病弱陰陽師と封鬼の娶嫁

「…は?」

以外にもそう口を開いたのは父でも牡丹でもない。
それは一際離れた場所で静かに一連の騒動を静観していた宗次郎からの声だった。彼はニコリと微笑む手前、冷たく放った言葉の威力には何処か薄気味悪ささえある。だが直ぐ父の声で空気はかき消された。

「桔梗を…五芒家が貰い受けるですと⁉ですがその娘は既に妖のお手付き済み。そんな穢れ者を五芒家へ嫁がせるなど。穢れた血が陰陽師の血と交わるなどあってはなりません!」

両親の必死めいた形相に五芒は何食わぬ顔をすればチヨを抱き上げる。

「わざわざ説明が必要か?所詮は下弦程度のお前達に拒否権を与えたつもりなどない。口を慎め」

強い陰陽師のオーラに威圧されればひとたまりもない。
先日の優しさは何処へやら。
五芒の冷酷さに両親は恐れ慄き非礼を詫びれば、次に五芒は穏やかな表情に戻り桔梗を見つめた。

「俺の式が君を認めている。
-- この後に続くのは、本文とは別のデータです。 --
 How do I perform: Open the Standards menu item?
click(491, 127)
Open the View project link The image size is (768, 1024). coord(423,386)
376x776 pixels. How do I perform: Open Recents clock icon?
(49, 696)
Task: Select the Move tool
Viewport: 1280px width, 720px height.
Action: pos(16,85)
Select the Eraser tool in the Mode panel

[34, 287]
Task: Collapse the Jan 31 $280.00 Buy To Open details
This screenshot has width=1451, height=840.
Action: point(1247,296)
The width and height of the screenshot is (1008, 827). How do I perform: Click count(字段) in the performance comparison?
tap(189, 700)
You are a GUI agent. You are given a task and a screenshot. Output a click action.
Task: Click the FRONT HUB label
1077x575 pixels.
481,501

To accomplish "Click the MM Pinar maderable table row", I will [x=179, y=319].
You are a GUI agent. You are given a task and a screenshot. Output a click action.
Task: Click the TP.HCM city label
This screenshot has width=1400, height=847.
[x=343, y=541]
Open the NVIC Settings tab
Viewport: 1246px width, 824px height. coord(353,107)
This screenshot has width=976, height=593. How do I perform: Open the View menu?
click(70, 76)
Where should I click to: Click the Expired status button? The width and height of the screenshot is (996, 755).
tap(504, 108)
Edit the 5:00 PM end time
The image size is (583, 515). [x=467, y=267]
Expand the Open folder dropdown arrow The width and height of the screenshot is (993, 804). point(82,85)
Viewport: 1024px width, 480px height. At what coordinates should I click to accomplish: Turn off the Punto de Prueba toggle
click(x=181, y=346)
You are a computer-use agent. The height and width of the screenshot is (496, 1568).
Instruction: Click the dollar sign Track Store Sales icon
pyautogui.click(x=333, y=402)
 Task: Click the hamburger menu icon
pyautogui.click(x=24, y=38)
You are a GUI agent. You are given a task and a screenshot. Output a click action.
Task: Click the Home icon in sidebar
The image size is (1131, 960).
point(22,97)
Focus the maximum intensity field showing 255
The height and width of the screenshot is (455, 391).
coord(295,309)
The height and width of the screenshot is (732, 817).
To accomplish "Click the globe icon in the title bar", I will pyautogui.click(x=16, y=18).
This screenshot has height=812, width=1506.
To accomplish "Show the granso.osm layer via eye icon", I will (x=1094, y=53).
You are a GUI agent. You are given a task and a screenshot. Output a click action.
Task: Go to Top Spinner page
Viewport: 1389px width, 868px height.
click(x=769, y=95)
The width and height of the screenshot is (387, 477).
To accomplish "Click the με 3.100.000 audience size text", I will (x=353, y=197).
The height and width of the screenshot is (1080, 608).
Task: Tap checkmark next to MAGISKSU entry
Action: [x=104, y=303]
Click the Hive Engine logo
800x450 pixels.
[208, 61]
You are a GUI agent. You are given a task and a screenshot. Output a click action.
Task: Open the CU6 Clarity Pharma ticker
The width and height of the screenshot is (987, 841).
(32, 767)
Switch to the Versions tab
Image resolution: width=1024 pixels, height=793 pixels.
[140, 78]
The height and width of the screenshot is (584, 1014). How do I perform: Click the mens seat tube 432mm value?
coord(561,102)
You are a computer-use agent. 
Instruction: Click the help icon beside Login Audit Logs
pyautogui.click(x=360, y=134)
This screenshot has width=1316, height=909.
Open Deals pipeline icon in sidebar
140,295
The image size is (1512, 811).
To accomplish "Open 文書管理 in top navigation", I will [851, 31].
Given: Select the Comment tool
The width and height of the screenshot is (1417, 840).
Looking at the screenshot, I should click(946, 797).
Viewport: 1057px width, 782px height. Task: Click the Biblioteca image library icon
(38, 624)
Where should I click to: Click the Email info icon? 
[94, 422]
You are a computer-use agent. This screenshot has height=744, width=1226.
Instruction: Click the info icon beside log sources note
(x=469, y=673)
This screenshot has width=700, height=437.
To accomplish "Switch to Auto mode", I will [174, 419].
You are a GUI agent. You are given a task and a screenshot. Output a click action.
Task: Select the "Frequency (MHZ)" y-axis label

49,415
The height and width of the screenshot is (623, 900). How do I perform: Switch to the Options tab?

鬼の刻印がされた龍の加護を受け継ぐ者よ。桔梗、今日をもって君を我が五芒家当主・五芒斗李(ごぼうとうり)の花嫁とする」

にこやかに微笑んだ斗李の顔は桔梗一筋に向けられていた。そんな様子を牡丹は一人憎悪の感情を隠すことなく凄い剣幕で桔梗を睨みつけていた。鬼に娶られ邪気を宿した穢れ者。華族の落ちこぼれ。加護すら失った無能な姉。それを五芒様が見初めたですって?牡丹は悔しくて一人歯を食いしばっていた。五芒が桔梗を連れて部屋を出ようとすれば焦った父が声を荒げる。

「なぜです!なぜそのような娘を!妖の刻印など五芒家にどんな災いを及ぼすか…もしものことがあれば」
「それほど己の地位が心配か?安心しろ、お前達が勝手な真似さえしなければ陰陽師は華族に協力を惜しまないと誓おう。だが桔梗に手を出せばその時は容赦はしない」

念を押して去っていく後ろ姿に悔やむ父。
だがやがて確信をついたように顔を上げた。

「……いや、これは好都合かもしれん。面倒な穢れ者が一族から消えたのだ。五芒家にどんな災いを及ぼそうと所詮は病弱なあの小童一人に何ができる。陰陽師など当主は幾らでも務まろう。華族の地位は盤石。加護ある十二華族がそれを証明してるではないか」
「厄介払いできるのなら、むしろ宜しいのではなくて?」

両親の謎の納得力に牡丹は暗い顔をしていた。

「五芒様の花嫁がお姉様だなんて許さない」

不意に放った冷たい声も嬉しがる両親には聞こえていないよう。宗次郎は未だニコニコと笑いながら立ち上がれば「僕も行きます」と牡丹の呼び止める声に目も暮れず退散する。脳裏に浮かぶ五芒に手を引かれた桔梗。おかしい…君の隣にいるのは自分であった筈なんだと宗次郎は変な感情に駆られた。